# [Assignment]
What you need to produce from the material below is an exact transcription of the lines from the one with "This screenshot has width=709, height=438." through the one with "The image size is (1453, 836).", both included, and no other line.

# [Exercise material]
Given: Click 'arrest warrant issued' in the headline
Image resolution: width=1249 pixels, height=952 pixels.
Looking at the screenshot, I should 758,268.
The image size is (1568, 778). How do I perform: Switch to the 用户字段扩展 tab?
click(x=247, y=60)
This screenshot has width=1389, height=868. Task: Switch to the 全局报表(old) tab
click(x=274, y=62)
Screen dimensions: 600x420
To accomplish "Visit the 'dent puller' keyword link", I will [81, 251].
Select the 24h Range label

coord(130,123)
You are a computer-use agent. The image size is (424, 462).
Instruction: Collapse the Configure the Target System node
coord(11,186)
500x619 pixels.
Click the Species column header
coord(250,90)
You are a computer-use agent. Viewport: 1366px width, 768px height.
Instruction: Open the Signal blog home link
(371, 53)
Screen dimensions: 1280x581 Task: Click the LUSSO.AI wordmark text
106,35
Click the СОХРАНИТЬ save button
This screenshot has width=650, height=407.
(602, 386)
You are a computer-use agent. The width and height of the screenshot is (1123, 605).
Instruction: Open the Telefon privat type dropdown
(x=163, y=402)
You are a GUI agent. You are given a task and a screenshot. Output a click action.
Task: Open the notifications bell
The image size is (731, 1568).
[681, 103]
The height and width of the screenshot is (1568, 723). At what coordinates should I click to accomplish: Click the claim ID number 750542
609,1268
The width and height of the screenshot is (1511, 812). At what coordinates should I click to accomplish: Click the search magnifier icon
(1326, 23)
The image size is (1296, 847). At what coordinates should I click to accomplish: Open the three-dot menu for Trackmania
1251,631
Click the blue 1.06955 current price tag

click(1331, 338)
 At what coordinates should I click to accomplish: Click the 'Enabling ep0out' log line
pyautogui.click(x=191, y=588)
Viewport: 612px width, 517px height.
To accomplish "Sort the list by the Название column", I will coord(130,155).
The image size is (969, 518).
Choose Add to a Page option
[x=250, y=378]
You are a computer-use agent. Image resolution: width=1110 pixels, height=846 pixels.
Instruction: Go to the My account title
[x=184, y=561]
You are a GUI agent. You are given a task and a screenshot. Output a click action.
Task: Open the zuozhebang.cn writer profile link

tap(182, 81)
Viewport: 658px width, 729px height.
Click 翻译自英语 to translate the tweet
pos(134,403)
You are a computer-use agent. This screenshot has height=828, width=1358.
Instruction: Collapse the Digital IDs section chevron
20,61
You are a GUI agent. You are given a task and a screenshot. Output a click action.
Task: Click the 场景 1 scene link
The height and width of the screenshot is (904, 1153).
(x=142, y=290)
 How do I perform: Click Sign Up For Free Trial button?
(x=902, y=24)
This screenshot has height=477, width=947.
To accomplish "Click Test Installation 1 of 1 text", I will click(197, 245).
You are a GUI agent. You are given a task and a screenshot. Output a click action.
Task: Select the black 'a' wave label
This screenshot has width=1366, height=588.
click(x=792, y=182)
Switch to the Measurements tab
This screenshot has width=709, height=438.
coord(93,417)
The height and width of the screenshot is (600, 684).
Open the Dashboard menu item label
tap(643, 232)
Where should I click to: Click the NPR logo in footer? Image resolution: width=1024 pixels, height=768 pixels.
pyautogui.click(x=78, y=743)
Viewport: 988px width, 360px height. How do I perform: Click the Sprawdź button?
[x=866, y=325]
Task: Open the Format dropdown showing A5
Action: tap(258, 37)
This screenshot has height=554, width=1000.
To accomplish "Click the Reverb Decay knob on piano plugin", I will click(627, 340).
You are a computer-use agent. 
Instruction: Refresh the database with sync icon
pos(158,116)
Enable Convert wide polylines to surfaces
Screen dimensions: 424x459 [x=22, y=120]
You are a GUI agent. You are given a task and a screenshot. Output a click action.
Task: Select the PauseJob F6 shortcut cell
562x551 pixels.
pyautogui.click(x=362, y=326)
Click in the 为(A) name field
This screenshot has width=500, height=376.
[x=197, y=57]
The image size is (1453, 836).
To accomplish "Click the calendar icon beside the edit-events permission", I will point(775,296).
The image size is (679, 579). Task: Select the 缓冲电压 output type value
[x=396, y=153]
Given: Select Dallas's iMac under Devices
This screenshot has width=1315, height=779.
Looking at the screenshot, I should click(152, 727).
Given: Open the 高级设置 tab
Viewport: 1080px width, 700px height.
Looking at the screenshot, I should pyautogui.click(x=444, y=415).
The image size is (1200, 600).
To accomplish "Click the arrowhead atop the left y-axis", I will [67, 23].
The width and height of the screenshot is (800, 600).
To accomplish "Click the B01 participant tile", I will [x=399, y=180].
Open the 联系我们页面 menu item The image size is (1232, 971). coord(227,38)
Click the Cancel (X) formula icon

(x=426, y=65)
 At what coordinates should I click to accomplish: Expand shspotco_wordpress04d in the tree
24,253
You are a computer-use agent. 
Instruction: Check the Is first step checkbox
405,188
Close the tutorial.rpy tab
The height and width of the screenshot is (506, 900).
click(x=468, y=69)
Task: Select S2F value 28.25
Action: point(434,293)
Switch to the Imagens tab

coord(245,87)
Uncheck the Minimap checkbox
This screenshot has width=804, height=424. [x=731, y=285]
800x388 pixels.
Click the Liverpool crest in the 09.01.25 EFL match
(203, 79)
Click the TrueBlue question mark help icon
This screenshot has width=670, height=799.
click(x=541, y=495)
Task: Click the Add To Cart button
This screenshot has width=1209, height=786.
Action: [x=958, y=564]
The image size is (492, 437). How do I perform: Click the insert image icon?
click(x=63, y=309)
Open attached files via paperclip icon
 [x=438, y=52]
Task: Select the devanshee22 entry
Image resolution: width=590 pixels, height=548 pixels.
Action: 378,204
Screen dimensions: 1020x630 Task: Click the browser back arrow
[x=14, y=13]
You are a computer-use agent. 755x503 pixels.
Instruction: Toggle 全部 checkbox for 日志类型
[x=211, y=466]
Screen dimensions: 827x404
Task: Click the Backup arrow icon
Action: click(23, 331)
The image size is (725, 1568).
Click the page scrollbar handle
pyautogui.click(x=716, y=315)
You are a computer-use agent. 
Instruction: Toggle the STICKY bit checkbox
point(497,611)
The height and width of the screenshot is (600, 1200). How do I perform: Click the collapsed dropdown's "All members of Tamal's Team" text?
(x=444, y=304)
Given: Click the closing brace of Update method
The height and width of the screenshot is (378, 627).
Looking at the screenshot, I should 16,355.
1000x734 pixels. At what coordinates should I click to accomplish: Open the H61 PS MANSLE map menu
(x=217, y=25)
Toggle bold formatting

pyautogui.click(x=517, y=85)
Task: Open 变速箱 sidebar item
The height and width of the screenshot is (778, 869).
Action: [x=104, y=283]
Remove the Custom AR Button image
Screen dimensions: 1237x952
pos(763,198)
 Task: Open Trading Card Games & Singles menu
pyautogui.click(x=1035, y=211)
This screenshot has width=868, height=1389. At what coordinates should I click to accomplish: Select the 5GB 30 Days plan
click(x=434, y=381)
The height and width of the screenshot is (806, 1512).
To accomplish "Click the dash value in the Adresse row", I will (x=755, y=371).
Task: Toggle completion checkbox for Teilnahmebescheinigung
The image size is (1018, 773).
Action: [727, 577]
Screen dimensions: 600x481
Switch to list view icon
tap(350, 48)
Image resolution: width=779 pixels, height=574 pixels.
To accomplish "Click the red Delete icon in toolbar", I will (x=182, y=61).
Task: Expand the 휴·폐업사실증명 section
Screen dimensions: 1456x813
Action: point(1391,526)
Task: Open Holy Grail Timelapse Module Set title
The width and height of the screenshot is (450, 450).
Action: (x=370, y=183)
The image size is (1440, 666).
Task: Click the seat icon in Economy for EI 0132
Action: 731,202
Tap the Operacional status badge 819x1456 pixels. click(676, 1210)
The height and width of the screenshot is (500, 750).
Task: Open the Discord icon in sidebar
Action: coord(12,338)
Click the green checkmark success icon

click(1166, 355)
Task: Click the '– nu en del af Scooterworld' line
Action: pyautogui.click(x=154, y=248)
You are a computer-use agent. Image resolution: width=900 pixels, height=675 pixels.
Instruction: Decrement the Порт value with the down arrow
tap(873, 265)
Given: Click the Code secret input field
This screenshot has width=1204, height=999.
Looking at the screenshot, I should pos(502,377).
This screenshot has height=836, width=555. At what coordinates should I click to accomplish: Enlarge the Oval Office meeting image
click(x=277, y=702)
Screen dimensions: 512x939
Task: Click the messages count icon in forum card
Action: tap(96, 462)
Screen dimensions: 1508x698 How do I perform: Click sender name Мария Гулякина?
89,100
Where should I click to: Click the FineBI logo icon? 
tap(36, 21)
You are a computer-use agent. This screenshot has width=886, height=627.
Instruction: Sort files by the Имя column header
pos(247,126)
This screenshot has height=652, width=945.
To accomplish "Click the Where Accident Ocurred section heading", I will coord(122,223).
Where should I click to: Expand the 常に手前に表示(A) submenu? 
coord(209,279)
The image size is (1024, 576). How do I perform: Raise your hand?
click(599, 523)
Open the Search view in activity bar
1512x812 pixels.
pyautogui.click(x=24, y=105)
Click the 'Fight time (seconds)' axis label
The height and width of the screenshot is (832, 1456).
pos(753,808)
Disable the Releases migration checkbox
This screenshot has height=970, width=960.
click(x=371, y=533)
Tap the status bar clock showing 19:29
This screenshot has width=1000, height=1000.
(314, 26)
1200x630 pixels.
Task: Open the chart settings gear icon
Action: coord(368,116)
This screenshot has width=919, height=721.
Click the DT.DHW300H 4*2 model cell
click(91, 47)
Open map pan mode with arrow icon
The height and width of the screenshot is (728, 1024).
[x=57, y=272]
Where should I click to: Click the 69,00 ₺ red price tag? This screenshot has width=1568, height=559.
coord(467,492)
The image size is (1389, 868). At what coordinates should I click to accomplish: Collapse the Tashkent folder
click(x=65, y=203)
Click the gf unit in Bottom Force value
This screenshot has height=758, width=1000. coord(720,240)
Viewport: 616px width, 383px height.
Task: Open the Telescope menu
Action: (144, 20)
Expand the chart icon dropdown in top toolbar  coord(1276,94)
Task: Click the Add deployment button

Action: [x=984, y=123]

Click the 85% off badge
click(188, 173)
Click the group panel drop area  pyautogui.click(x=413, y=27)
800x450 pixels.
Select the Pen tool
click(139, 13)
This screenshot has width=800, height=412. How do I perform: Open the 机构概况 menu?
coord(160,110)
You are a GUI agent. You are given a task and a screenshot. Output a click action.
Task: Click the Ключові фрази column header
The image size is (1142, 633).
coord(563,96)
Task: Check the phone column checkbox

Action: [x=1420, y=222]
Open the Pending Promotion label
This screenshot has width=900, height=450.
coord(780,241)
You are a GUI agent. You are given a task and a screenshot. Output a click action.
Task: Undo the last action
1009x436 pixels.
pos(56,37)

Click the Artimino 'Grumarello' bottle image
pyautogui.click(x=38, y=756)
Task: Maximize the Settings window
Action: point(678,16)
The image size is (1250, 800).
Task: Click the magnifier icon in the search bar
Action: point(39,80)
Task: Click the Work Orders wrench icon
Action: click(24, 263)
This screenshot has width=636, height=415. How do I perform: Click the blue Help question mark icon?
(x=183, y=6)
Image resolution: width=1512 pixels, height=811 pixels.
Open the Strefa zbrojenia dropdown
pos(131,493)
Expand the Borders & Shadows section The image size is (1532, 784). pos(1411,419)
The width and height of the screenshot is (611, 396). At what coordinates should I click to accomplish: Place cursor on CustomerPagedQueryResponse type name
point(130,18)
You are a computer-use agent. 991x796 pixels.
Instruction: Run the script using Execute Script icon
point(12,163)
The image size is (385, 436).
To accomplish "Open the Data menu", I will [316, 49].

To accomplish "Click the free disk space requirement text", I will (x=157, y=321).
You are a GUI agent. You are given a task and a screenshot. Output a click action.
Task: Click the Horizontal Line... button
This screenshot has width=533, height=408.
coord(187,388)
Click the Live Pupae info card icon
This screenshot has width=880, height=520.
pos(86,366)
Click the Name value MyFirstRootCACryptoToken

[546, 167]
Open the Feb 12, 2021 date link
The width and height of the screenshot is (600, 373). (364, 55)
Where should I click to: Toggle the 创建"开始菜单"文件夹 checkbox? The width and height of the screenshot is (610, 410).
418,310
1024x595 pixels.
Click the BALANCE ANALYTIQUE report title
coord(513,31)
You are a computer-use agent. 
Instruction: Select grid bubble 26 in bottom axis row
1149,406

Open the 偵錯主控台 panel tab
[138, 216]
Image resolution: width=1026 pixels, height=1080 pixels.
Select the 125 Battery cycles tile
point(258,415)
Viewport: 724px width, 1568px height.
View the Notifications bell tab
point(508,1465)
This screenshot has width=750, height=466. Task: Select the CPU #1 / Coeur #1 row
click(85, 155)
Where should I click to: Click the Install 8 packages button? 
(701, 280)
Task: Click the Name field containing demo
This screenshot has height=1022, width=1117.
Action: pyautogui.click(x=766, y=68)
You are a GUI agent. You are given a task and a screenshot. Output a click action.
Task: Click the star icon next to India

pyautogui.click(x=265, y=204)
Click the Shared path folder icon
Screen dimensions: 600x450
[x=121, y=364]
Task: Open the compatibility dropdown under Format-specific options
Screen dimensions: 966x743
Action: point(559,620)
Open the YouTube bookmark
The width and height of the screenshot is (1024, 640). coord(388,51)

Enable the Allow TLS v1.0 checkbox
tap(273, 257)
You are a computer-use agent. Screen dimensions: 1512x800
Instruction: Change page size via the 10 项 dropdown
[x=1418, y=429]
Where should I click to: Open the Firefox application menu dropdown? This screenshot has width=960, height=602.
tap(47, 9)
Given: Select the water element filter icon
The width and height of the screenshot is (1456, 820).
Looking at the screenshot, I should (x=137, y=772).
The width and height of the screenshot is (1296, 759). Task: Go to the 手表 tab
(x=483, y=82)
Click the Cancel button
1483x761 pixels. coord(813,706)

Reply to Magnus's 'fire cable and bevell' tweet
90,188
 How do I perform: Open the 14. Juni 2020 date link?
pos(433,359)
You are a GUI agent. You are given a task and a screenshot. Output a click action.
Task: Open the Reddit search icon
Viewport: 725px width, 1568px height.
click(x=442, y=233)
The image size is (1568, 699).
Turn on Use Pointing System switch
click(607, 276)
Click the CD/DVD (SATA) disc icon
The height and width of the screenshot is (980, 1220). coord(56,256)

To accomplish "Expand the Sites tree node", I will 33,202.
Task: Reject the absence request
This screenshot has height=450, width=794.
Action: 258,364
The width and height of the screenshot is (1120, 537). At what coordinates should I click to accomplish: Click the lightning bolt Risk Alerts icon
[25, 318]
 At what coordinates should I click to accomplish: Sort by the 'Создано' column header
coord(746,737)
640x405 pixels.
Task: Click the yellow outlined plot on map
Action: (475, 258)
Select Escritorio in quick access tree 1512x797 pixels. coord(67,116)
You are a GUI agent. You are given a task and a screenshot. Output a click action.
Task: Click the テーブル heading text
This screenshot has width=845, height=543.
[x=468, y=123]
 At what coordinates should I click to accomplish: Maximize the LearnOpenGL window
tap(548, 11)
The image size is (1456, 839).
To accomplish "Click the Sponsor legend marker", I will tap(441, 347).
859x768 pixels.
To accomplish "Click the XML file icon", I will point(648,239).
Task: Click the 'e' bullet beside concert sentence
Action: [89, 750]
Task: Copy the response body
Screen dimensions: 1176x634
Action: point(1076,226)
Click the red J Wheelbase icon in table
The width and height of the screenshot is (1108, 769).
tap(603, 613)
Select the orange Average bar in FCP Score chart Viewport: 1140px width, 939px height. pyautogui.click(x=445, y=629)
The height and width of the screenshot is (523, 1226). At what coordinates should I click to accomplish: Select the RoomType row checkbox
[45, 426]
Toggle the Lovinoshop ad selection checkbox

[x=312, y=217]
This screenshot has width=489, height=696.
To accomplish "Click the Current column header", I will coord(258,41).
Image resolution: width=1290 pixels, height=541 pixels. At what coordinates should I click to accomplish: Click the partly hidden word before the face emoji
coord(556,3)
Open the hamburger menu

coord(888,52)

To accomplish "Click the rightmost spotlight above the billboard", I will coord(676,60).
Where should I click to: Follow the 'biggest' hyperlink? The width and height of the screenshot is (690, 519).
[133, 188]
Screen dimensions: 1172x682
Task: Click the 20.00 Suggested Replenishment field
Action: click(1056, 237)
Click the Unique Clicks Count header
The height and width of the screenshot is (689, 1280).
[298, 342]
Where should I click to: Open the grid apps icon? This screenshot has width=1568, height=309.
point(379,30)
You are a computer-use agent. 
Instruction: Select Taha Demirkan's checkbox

# [Exercise output]
This screenshot has width=709, height=438.
coord(93,417)
The height and width of the screenshot is (600, 684).
Open the Dashboard menu item label
tap(643, 232)
Where should I click to: Click the NPR logo in footer? Image resolution: width=1024 pixels, height=768 pixels.
pyautogui.click(x=78, y=743)
Viewport: 988px width, 360px height. How do I perform: Click the Sprawdź button?
[x=866, y=325]
Task: Open the Format dropdown showing A5
Action: tap(258, 37)
This screenshot has height=554, width=1000.
To accomplish "Click the Reverb Decay knob on piano plugin", I will click(627, 340).
You are a computer-use agent. 
Instruction: Refresh the database with sync icon
pos(158,116)
Enable Convert wide polylines to surfaces
Screen dimensions: 424x459 [x=22, y=120]
You are a GUI agent. You are given a task and a screenshot. Output a click action.
Task: Select the PauseJob F6 shortcut cell
562x551 pixels.
pyautogui.click(x=362, y=326)
Click in the 为(A) name field
This screenshot has width=500, height=376.
[x=197, y=57]
The image size is (1453, 836).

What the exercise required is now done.